We all have had that dream of doing what we love for the rest of our lives and making a living off of it.  98% of the time though, that dream may simmer down, because either it gets hard and we just can’t fathom the amount of effort it will take to get over the next obstacle or it gets comfortable and we forget all about it.  

So considering that at the moment I have more freedom in my schedule lately, 12 off-days were dropped around a fairly new annual event called Bestival, a 2-day music festival in Toronto, Ontario. Coincidentally, a good friend of mine was in the line-up and there was too much family there that I was more than overdue for catching up with.  I began by flying one-way into Montreal for just less than $500 with a layover in Toronto, and taking the bus straight into downtown for $10.  It typically takes roughly 45 min to an hour, and I got off at St Laurent, and walked several blocks east... as the murals began to grow and grow towards my cousin’s loft.  My cousin Emmanuelle has her own dance company with Elon Hoglund called Tentacle Tribe.  They met dancing for Cirque du Soleil for a couple years in Vegas, but after that came grant-writing, plenty of traveling and growing amongst the other shows they have performed in, to have what they have now.  In Toronto I would be meeting up with my friend Lee Krysinski, growing up with music being a large part of her life, and now playing all over the last 6 years with releases coming out August.
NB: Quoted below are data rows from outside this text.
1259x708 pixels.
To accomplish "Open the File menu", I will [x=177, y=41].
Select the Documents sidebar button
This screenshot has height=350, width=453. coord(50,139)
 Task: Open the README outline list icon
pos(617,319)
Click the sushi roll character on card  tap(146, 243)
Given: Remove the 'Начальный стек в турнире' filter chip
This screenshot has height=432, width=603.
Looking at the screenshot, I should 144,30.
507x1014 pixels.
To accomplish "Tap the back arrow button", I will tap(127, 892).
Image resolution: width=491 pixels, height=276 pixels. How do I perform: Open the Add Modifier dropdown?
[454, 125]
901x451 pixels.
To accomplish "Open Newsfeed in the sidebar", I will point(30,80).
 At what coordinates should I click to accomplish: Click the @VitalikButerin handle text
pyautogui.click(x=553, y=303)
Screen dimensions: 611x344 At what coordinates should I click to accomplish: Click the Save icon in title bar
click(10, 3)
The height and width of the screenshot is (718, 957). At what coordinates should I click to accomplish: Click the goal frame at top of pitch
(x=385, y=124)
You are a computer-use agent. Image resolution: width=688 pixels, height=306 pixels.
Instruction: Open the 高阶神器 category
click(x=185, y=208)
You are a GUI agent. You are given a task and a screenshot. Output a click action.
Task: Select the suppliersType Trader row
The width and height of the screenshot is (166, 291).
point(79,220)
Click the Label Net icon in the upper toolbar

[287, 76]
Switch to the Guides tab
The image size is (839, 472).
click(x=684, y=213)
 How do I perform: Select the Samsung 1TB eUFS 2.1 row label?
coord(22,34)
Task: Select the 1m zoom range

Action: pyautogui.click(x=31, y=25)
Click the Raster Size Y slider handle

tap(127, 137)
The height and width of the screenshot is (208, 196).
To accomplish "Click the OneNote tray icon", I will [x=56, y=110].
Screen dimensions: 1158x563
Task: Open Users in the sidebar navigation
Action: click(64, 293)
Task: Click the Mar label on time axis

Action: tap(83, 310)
I’ve been to Canada a couple times for the standard-dysfunctional-family gatherings, but Montreal has always stood out as a place of artistic expression and culture that I felt at home around.   I spent a day and a half wandering the streets down St. Dominique and Mont-Royal as Mural-Fest was being set up all over.  Plenty of intriguing restaurants and shops best found and experienced on bike, which are available all over the city for rental.

ALEX Article 003

June 2016

After the first part of my reunion in Montreal, I caught a 2 hour ride to Ottawa where then I proceeded to take a greyhound to Toronto (one way $67), and took about 5 hours through the countryside.  I stayed in western part of town with my cousin Melanie, 1 hour via public transport from Woodbine Park, where Bestival would be.  Before the festival I took a walk through town and experienced fermented cherries upon bourbon at The Passenger (highly recommended) and interior design shops every other door shadowing the underground pubs.  The area around Bestival was rather separated from the city, surrounded by a green park, with public transportation in tune with providing proper drop off just a couple blocks from the venue.  It was not as large as more well-known festivals, but gates still opened at noon with fresh openers checking out what’s new, and headliners closing out around 10pm. The theme was ‘Summer of Love’, and strung above the sea of people were flowers and flags leading towards three different stages; one being the usual huge-field-main-stage, another the standard techno covered-tent and an open feel-good-beats stage (called Bollywood), where my friend Lee Krysinski kicked off DJing.  After her set, we explored the rest of the venue catching Grimes, Daughter, Tame Impala, and The Cure, among many others.  

Leaving Bestival, we made our way down towards Ossington Strip and then to Dundas Street.  We struggled on deciding what to eat, there was so many multi-ethnic cafes and bars to choose from (never thought the day would come, nonetheless in Canada).  Finally we sat down at HawkerBar, an Indo-Malaysian-Singapore meshed cuisine, equipped with chili-infused cocktails. 

The few remaining days I had, appeared to be enough to walk through Little Portugal past some funky must-go-to bars such as The Red Light, Get Well (Arcade themed), La Cubana, and Street Car.  Passed through Kensington, to West Queen Street, lined with interior decor and vintage clothing inbetween the open-grocery markets and Jamaican cafes. 

As I left Eastern Canada, looking back on the time I had to catch up on with the friends and family that are working in the entertainment industry, has been a reminder of how bumpy the path naturally is, and the sacrifices that have to be made.  There’s more to just having a dream, to achieve it, and there’s less obstacles than it looks to be in the way; you have to want it, and accept that being open to the consequences also leaves room for vulnerability.  It’s not going to be easy, and it’s not going to happen right away, but I’ve learned that there’s always going to be that struggle, whether it be financially or emotionally.  Business partners may not remain partners, and some concerts may have an empty audience... If all the bad weather can remain separated from ambition then possibly in time, I could accomplish my own aspirations of whether it be narrowed to traveling, photography or painting... or all 3.  Whether it makes barely enough or more than enough to live off of, it doesn’t really matter at the end of the day...  so long as I can find myself in an uplifting community that empowers while building upon itself.  You are the company you keep... and if they seem far, why not meet them halfway?